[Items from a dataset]
···

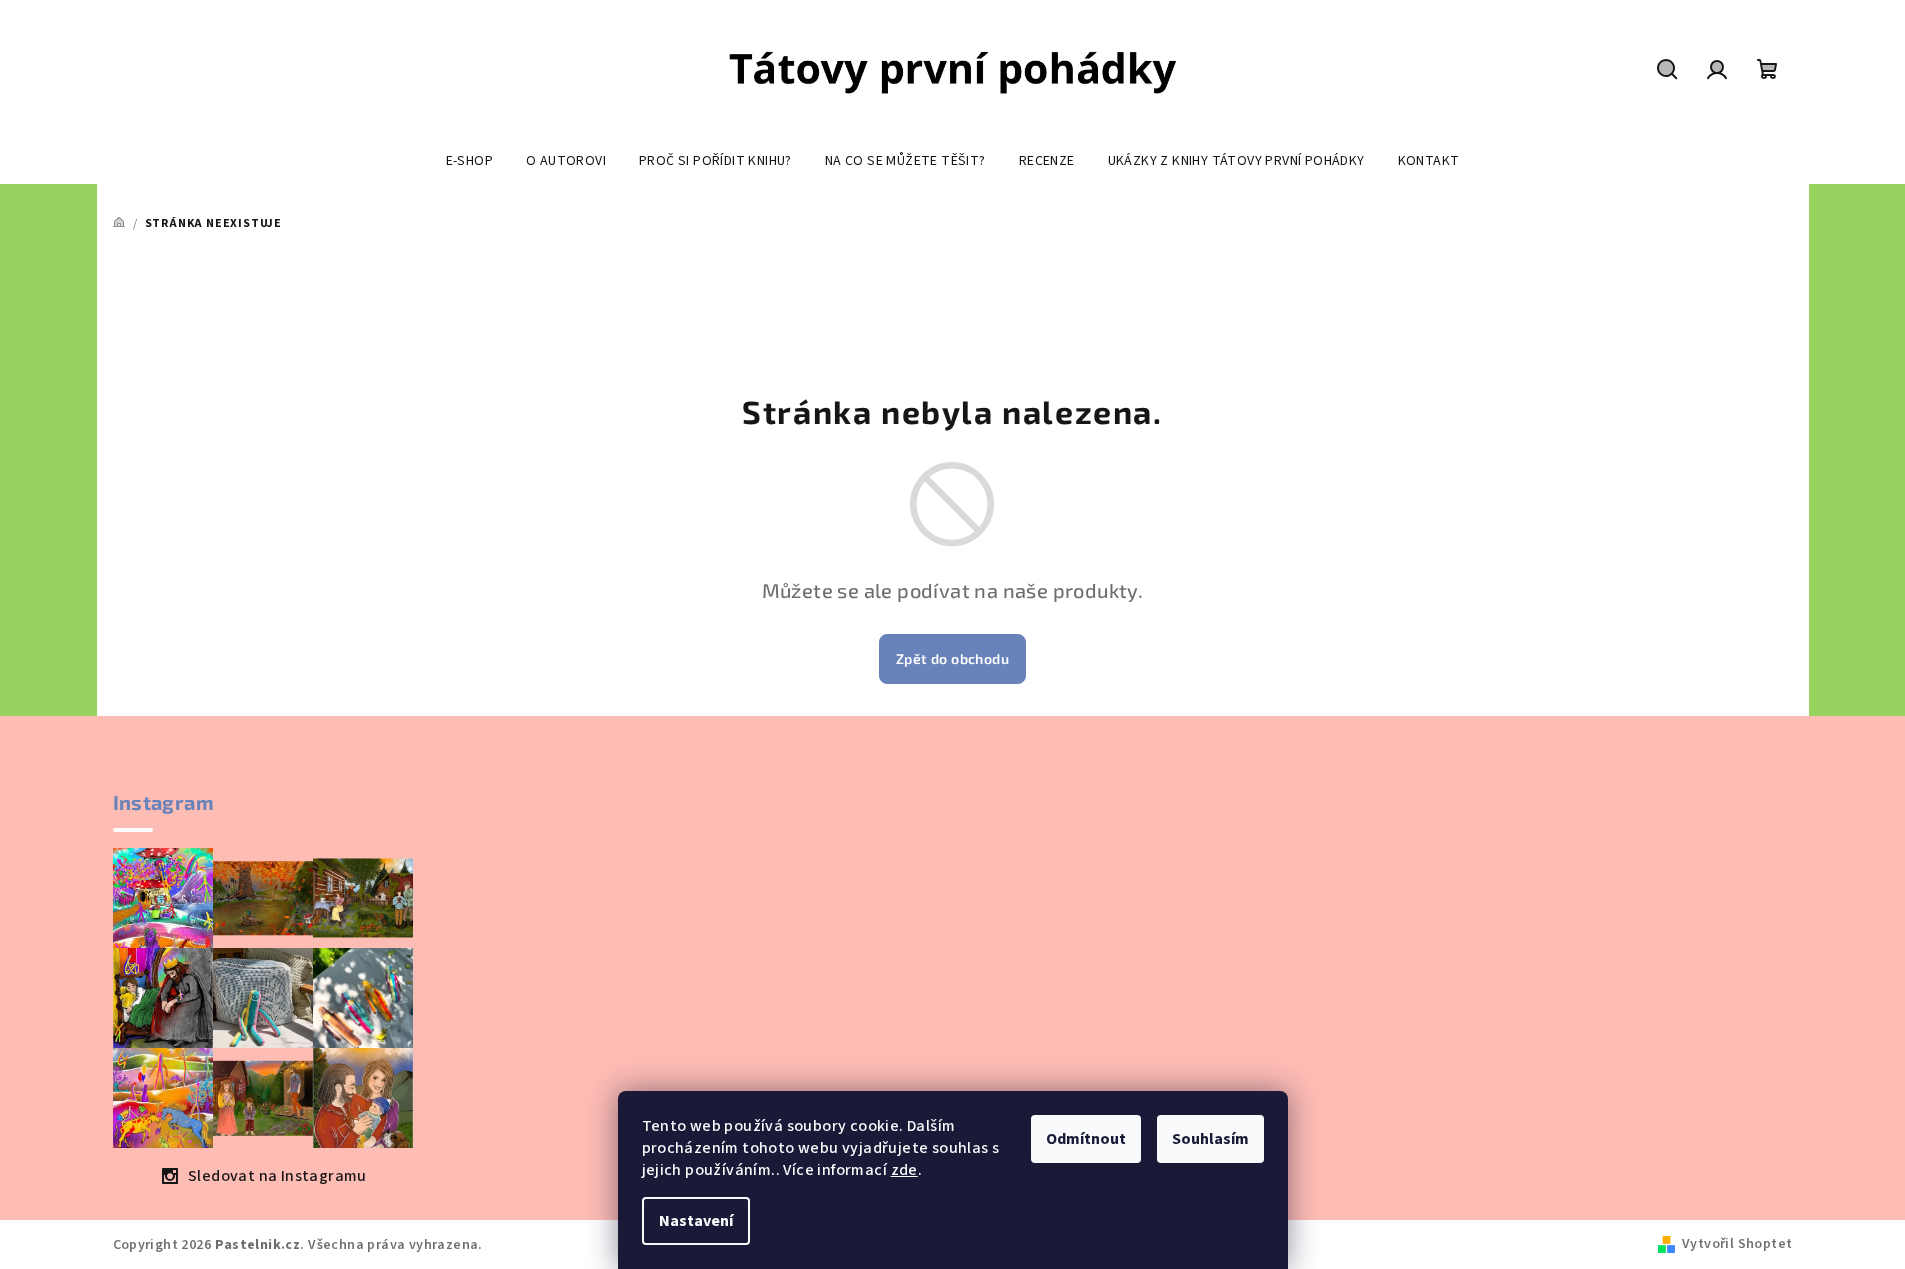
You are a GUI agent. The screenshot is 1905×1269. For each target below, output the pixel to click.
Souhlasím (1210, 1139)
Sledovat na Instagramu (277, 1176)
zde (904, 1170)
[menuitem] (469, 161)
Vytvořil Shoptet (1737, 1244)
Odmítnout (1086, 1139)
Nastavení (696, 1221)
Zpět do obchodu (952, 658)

···

• **YOUR TASK**: Only the text of the entries above, transcribed exactly, should be given; leave out pictures.

• **RESULT**:
You are a GUI agent. The screenshot is 1905×1269. For each target below, output the pixel to click.
Souhlasím (1210, 1139)
Sledovat na Instagramu (277, 1176)
zde (904, 1170)
[menuitem] (469, 161)
Vytvořil Shoptet (1737, 1244)
Odmítnout (1086, 1139)
Nastavení (696, 1221)
Zpět do obchodu (952, 658)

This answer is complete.